_WHAT YOU NEED TO DO_: Repeat exactly each line of the material, starting from the line that contains "Click the magenta color bar on right edge" and finishing with the final line.

── AVAILABLE DATA ──

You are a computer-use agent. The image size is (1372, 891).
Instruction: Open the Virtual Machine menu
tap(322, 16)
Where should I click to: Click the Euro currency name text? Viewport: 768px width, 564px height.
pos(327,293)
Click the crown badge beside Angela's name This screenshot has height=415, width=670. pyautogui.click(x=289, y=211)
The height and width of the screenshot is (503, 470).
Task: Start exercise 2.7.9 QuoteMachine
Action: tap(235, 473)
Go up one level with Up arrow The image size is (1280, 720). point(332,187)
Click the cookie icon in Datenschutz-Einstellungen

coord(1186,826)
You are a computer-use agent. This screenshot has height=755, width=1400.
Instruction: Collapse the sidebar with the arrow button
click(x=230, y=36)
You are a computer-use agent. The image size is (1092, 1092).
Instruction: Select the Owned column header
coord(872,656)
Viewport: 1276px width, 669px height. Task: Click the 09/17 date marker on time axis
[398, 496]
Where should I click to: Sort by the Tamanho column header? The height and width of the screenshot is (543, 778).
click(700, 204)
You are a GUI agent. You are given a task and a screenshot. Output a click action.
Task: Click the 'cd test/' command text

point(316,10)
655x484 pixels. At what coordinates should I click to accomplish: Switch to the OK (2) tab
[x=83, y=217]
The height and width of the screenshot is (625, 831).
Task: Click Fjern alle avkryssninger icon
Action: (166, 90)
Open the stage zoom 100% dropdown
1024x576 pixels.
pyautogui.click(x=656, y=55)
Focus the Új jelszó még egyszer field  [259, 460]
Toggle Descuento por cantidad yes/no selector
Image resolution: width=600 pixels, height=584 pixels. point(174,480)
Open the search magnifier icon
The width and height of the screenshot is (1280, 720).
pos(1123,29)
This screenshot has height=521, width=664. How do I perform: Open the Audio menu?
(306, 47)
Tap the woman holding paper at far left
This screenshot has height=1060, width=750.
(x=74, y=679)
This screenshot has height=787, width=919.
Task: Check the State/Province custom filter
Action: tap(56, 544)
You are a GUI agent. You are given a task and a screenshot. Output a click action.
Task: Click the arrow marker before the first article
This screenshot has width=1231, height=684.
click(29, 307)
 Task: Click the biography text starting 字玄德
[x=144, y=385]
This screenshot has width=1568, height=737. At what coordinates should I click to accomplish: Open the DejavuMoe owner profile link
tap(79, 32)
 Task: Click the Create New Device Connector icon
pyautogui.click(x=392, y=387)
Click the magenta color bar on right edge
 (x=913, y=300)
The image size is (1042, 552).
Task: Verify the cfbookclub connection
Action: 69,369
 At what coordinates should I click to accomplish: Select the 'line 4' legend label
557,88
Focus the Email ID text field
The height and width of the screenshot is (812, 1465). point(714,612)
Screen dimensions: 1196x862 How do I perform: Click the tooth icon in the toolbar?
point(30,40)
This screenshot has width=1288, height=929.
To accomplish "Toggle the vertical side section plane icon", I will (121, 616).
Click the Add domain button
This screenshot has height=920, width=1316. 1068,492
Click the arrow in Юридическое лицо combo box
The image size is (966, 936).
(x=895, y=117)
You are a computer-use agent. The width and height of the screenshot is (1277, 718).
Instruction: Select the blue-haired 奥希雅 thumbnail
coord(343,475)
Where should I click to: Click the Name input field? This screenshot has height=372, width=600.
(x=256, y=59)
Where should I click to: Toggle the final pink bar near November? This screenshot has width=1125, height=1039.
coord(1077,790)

───

_FINAL ANSWER_:
Click the magenta color bar on right edge
 (x=913, y=300)
The image size is (1042, 552).
Task: Verify the cfbookclub connection
Action: 69,369
 At what coordinates should I click to accomplish: Select the 'line 4' legend label
557,88
Focus the Email ID text field
The height and width of the screenshot is (812, 1465). point(714,612)
Screen dimensions: 1196x862 How do I perform: Click the tooth icon in the toolbar?
point(30,40)
This screenshot has width=1288, height=929.
To accomplish "Toggle the vertical side section plane icon", I will (121, 616).
Click the Add domain button
This screenshot has height=920, width=1316. 1068,492
Click the arrow in Юридическое лицо combo box
The image size is (966, 936).
(x=895, y=117)
You are a computer-use agent. The width and height of the screenshot is (1277, 718).
Instruction: Select the blue-haired 奥希雅 thumbnail
coord(343,475)
Where should I click to: Click the Name input field? This screenshot has height=372, width=600.
(x=256, y=59)
Where should I click to: Toggle the final pink bar near November? This screenshot has width=1125, height=1039.
coord(1077,790)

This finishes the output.